- [Passage for review]:
-- -- --

In preaching and teaching, Jesus, too, demands justice. Jesus tells us of a different world that God has envisioned for us. And in the letters to the first Christian communities, we see a vision of a just world that doesn’t mirror the larger empire.
If God is the widow demanding justice, then who is the judge who turns a deaf ear again and again? One possible explanation: Humans. And it’s one that fits with the message delivered by prophets both ancient and modern, and the message that Jesus delivers. It’s humanity that has fallen short, and it’s humans that need to act to bring society into a closer alignment with what God intends for us. It is humanity that must insist that even while justice is being delayed, it will not ultimately be denied.

-- -- --

- [Supplied material]:

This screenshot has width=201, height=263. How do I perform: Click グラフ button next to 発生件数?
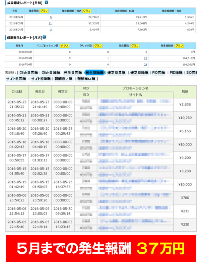[x=135, y=46]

-- -- --

- [What needs to be done]:
Please revise the stretch of the passage on justice from "In preaching and" through "the larger empire.", replacing "larger empire" with "surrounding empire". The listing plays no part in the tasks.

- [Response box]:
In preaching and teaching, Jesus, too, demands justice. Jesus tells us of a different world that God has envisioned for us. And in the letters to the first Christian communities, we see a vision of a just world that doesn’t mirror the surrounding empire.